Inhaled budesonide delivered within 24 hours of birth decreases the incidence of bronchopulmonary dysplasia in extremely preterm neonates, but this benefit may be offset by a possible increase in mortality, according to a report published online Oct. 15 in the New England Journal of Medicine.
Systemic glucocorticoids reduce the rate of bronchopulmonary dysplasia but appear to cause severe short- and long-term adverse effects including intestinal perforation and cerebral palsy. Administering the drugs by inhalation may avert these adverse systemic effects, but until now most studies of this mode of delivery have been small, haven’t initiated the treatment immediately after birth, and have produced inconclusive results. So researchers performed a large double-blind placebo-controlled randomized trial in which inhaled budesonide or a matching placebo was administered within 24 hours of birth to 863 extremely preterm neonates.
The infants were treated at 40 medical centers in nine countries during a 3-year period, until they no longer needed supplemental oxygen and positive-pressure support or reached a postmenstrual age of 32 weeks, said Dr. Dirk Bassler of the department of neonatology, University Hospital Zurich, and his associates.

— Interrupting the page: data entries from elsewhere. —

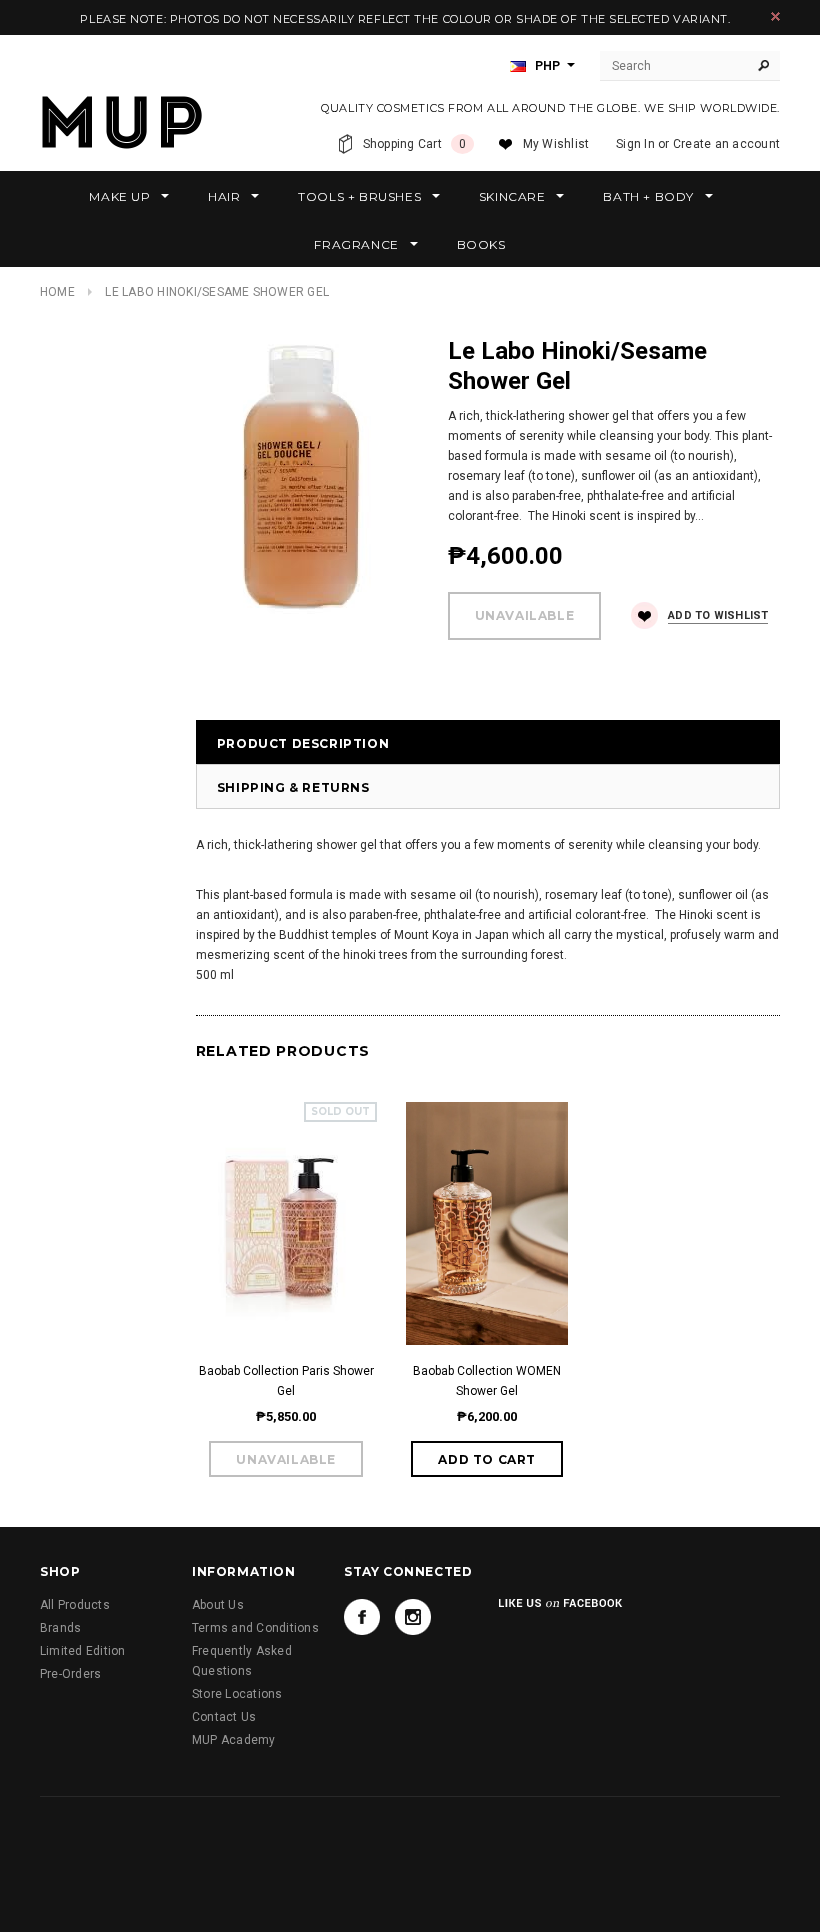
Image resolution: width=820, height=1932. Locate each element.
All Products (75, 1605)
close (775, 16)
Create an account (726, 144)
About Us (218, 1605)
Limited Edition (83, 1651)
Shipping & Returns (293, 787)
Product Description (303, 743)
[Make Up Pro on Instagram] (413, 1617)
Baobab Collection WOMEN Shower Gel (487, 1381)
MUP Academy (234, 1740)
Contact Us (224, 1717)
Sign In (635, 144)
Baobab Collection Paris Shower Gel (286, 1381)
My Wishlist (556, 144)
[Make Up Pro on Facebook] (362, 1617)
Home (57, 292)
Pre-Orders (70, 1674)
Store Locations (237, 1694)
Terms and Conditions (255, 1628)
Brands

The primary outcome measure – a composite of death or bronchopulmonary dysplasia at 36 weeks postmenstrual age – occurred in 40% of the budesonide group and 46% of the placebo group (relative risk, 0.86), indicating that the active drug produced a benefit of borderline significance, Dr. Bassler and his associates noted (N Engl J Med. 2015 Oct 14; doi: 10.1056/NEJMoa1501917). However, when the two components of the composite outcome were examined separately, inhaled budesonide was significantly better than was placebo at reducing the rate of bronchopulmonary dysplasia but was associated with a nonsignificant excess in mortality. The lung disorder developed in 28% of neonates assigned to active treatment and in 38% of those assigned to placebo (RR, 0.74), while mortality was 17% for budesonide and 14% for placebo (RR, 1.24). Notably, the nonsignificant difference in mortality may have been due to chance, the investigators said.
Budesonide also significantly reduced the incidence of two important secondary outcomes: patent ductus arteriosus requiring surgical ligation (RR, 0.55) and the need for reintubation after completion of the study drug (RR, 0.58). The therapy did not offer any benefit over placebo in the frequency of all other secondary outcomes, including retinopathy of prematurity, brain injury, necrotizing enterocolitis, patent ductus arteriosus requiring medical treatment, infections, oral candidiasis requiring treatment, hypertension requiring treatment, hyperglycemia requiring treatment, length of hospital stay, increase in weight or head circumference, and age at the last use of respiratory pressure support.
The rates of adverse events did not differ significantly between the two study groups.
The overall efficacy of early inhaled budesonide, as well as its associated risks, cannot be ascertained from these short-term outcomes alone. “Follow-up of our study cohort, including assessment of neurodevelopmental outcomes at 18-22 months of corrected age, is currently under way,” Dr. Bassler and his associates wrote.
This study was supported by the European Union and Chiesi Farmaceutici. Chiesi supplied the study drugs free of charge and Trudell Medical International supplied free spacers for the inhalers. Dr. Bassler and three of his associates reported receiving grant support and personal fees from Chiesi Farmaceutici. The other authors reported no relevant financial disclosures.